Dubbed DeepStereo, Google's new algorithm will make it possible to simulate the exploration of foreign landscapes in a seamless series of images. Intended for use in conjunction with Street View, the algorithm is capable of synthetically producing images to complete gaps between a sequence of pictures captured by Google's cameras.

Thereby, DeepStereo aims to correct the jagged animation that would likely ensue when opting to create your own virtual traveling movies using nontraditional stop motion techniques. Without Google's new algorithm, running a string of these photographs in the standard 24 frames per second wouldn't appear fluently enough to seem authentic, according to MIT Technology Review.
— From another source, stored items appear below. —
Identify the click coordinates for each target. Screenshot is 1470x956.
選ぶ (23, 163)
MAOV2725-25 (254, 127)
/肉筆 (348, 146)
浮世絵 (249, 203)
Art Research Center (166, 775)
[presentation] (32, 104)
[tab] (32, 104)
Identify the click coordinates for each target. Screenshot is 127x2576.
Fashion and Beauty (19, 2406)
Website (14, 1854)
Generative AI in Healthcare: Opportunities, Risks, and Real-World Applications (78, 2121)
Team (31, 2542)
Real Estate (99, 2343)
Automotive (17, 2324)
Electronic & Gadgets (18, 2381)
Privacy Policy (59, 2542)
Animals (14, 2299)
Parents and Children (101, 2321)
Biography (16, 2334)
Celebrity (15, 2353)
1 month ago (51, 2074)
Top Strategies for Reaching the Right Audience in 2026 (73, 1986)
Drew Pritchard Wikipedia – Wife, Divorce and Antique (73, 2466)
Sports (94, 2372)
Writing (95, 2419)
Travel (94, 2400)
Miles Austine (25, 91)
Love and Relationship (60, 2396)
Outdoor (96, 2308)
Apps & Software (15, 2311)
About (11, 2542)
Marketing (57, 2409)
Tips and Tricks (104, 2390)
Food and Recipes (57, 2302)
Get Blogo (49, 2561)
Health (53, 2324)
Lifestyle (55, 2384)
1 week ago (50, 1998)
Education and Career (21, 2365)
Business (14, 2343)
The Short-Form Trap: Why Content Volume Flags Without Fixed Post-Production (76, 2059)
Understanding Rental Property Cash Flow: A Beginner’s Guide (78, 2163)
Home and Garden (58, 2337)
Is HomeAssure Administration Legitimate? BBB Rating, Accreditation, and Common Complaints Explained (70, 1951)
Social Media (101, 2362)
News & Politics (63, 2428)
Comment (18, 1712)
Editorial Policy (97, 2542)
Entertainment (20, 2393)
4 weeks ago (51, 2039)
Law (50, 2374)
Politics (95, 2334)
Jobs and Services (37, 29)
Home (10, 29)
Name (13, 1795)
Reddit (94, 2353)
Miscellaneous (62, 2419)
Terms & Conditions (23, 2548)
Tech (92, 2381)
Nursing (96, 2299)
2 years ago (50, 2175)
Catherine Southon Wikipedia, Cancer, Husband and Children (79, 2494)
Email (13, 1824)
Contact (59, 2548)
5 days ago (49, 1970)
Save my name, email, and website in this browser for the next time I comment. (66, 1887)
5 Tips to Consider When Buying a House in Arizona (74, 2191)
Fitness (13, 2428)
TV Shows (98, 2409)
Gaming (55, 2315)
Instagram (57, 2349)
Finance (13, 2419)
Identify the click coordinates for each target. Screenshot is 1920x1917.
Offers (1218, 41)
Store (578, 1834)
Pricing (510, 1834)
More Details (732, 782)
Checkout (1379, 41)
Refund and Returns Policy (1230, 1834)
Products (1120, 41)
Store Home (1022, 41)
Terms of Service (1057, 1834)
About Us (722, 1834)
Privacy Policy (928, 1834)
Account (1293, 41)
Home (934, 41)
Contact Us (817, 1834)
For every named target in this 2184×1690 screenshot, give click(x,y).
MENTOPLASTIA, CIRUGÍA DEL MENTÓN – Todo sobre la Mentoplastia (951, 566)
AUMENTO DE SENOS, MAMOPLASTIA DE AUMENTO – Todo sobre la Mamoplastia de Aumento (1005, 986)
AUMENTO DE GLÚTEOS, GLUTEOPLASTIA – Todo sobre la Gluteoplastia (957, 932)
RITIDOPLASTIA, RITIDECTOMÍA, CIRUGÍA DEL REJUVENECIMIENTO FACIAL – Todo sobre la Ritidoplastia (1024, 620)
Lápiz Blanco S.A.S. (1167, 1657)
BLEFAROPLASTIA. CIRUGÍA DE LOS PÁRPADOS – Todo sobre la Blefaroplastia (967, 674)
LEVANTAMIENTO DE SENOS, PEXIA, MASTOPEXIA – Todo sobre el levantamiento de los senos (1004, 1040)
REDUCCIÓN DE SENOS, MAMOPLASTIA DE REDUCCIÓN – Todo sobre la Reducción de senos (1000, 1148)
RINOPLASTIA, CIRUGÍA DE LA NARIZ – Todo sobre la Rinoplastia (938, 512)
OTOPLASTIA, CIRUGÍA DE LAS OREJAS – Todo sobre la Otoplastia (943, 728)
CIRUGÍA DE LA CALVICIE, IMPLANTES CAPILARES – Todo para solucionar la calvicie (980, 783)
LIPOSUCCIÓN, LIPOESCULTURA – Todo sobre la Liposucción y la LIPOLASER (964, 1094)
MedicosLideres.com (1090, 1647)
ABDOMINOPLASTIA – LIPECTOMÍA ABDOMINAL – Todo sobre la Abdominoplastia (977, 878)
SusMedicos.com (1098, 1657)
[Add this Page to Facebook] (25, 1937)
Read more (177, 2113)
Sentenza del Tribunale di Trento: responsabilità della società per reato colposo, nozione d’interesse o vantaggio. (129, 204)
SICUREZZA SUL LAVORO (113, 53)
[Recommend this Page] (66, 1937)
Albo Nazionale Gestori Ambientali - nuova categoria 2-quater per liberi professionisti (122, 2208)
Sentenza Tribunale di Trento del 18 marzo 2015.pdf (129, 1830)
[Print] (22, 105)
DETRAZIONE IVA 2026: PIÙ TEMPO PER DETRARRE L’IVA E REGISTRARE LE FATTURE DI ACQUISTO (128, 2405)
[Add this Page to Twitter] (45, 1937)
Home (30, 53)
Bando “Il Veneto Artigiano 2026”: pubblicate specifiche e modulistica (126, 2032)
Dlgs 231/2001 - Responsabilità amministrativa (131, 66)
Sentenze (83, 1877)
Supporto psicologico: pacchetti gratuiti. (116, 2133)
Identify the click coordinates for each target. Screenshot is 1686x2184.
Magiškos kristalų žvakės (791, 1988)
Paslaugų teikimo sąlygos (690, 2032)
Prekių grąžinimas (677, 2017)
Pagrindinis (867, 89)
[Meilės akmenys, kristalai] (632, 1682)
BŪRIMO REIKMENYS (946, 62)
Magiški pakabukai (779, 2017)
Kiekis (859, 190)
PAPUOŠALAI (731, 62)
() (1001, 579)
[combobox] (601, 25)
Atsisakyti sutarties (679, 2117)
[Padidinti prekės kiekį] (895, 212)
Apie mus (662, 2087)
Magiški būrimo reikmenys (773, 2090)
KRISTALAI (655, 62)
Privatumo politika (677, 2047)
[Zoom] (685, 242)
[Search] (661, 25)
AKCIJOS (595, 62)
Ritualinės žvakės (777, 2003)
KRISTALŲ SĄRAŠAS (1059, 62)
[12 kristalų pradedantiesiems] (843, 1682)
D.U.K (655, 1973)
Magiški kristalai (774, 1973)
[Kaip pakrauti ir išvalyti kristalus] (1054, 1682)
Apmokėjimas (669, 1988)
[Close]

Now, however, thanks to John Flynn and his team of engineers over at Google, the problem of how to fill these pictorial voids has been solved. By examining the frames on either side of a select Street View image compilation, DeepStereo can successfully manufacture the missing pieces, prompting fluid video footage from practically any sequence.

It's a problem computer scientists have been attempting to resolve for decades, with many engineers failing due to the image tearing caused by a lack of information needed to generate the absent visual detail. DeepStereo, on the other hand, ascertains the depth and color of each pixel in an artificially produced image by analyzing that of the previous and subsequent images in a series. On the downside, creating a single image in this process takes approximately 12 minutes, even with the aid of a multicore processor.

Impressive technology, but there's still a long way to go as far as optimization is concerned to make it viable to the everyday user.